Lines with "screenshot": how many are there in the listing below? Reply with the number only.

▸ EXERCISE DATA
--

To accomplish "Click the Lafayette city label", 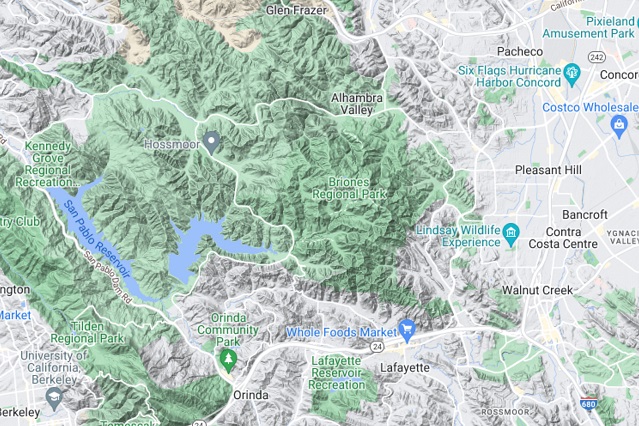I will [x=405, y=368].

--

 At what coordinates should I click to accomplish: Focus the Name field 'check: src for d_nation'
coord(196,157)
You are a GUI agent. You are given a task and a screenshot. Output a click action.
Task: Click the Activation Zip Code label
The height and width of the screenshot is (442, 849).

--

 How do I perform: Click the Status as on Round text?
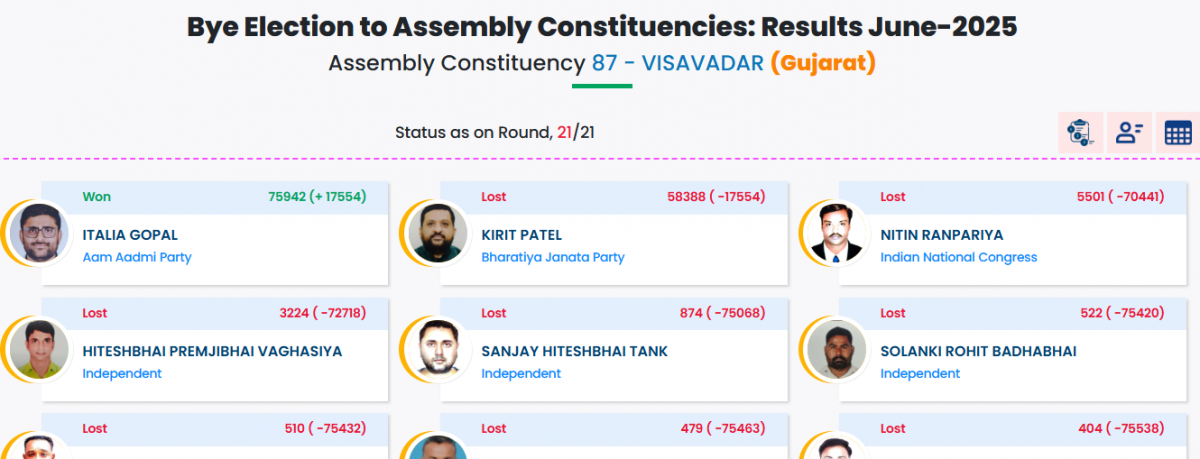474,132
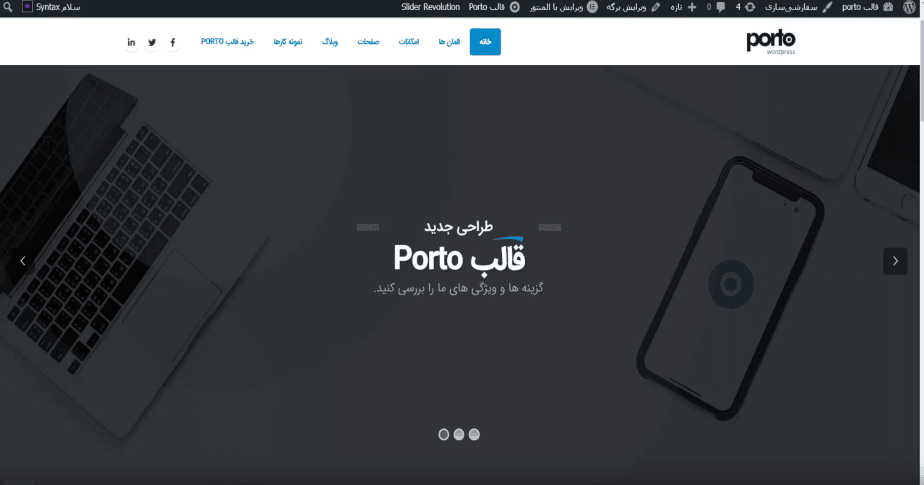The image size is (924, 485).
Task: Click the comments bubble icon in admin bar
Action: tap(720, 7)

--

▸ ANSWER BOX
2